Exercise aim - Revise the material that runs from the line containing "The image size" through the end of the material: write it out again with "object type" changed to "layer name" and everything else unchanged. Leave the pictures out of your answer.

Data to use -

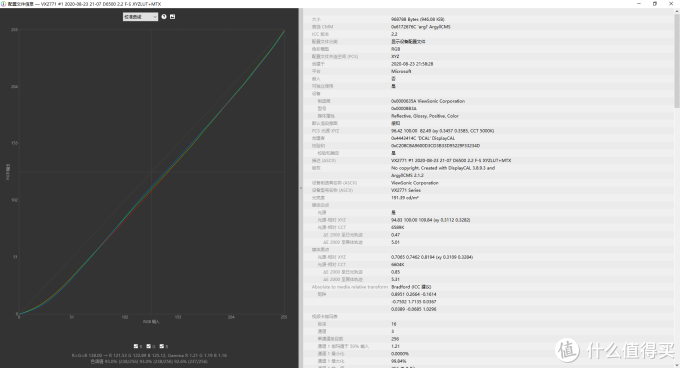This screenshot has height=368, width=680.
Task: Toggle the R channel checkbox
Action: click(136, 346)
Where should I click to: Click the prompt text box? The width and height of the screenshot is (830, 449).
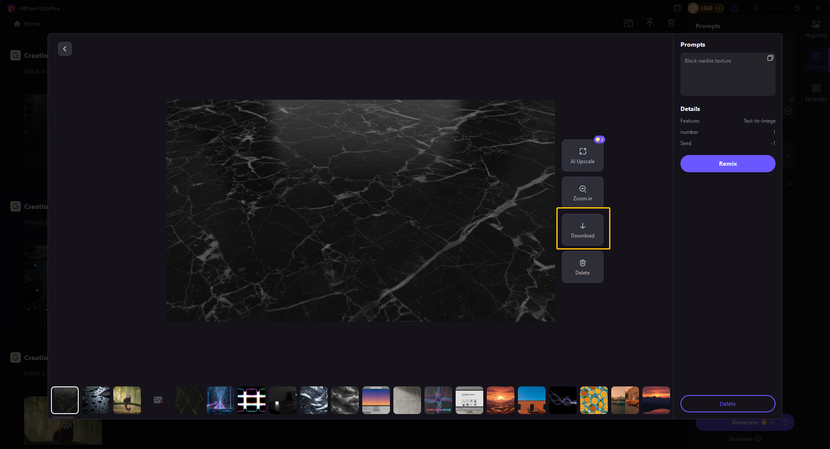click(727, 75)
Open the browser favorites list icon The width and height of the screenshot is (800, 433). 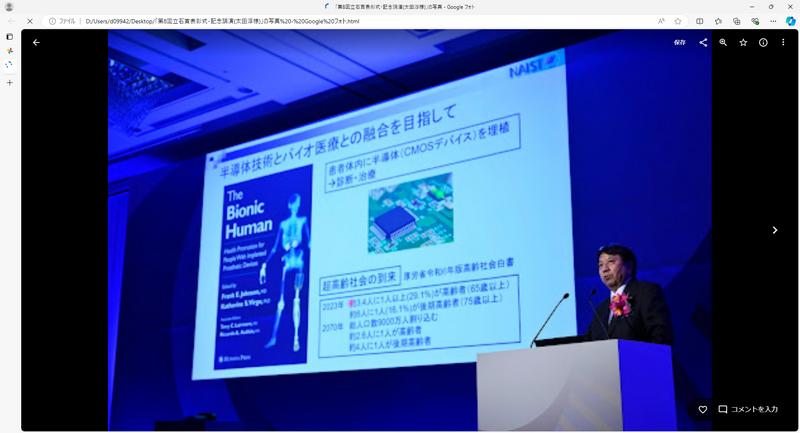718,21
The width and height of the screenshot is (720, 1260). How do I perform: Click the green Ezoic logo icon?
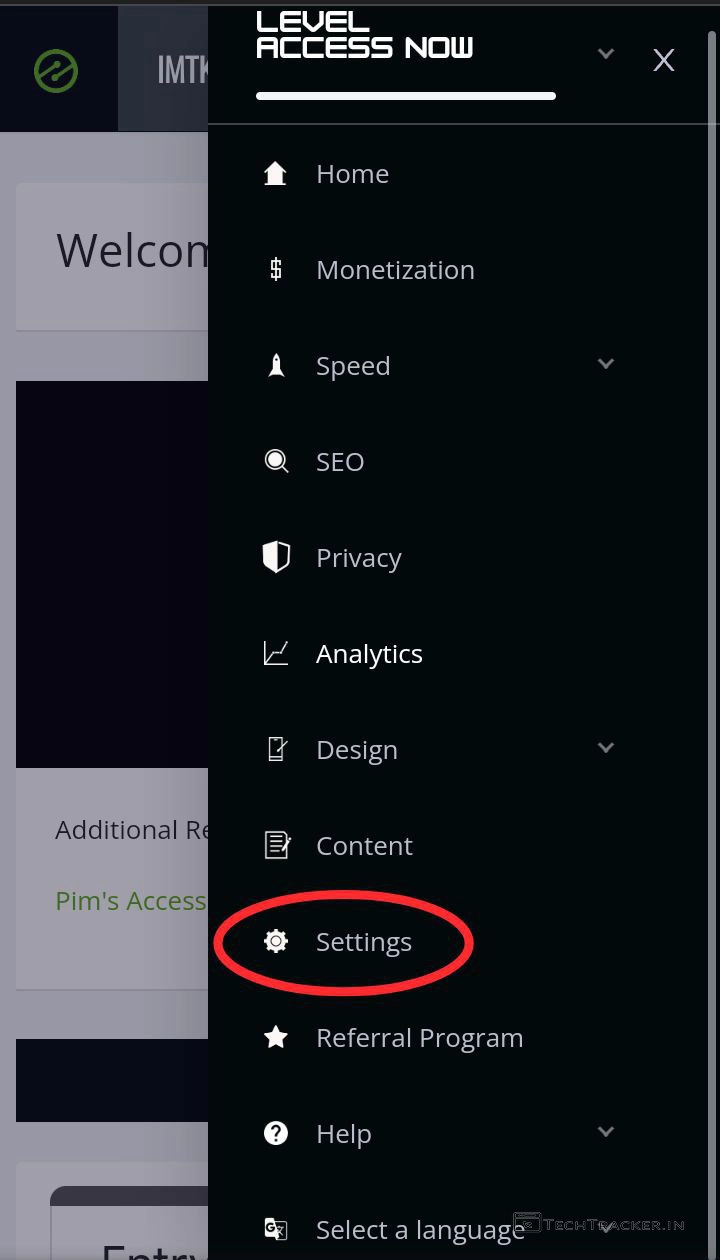pos(56,71)
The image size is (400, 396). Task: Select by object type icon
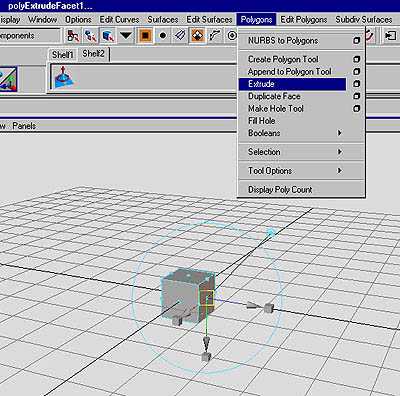(90, 35)
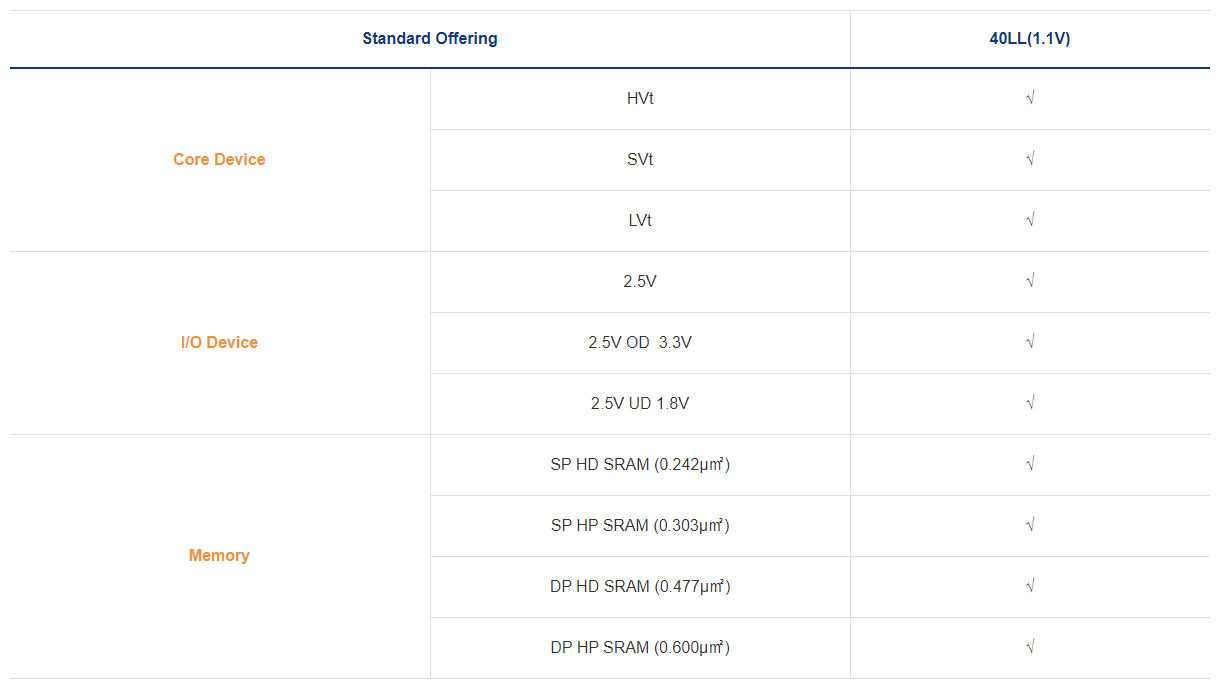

The output -
The image size is (400, 396). Task: Select by layer name icon
(90, 35)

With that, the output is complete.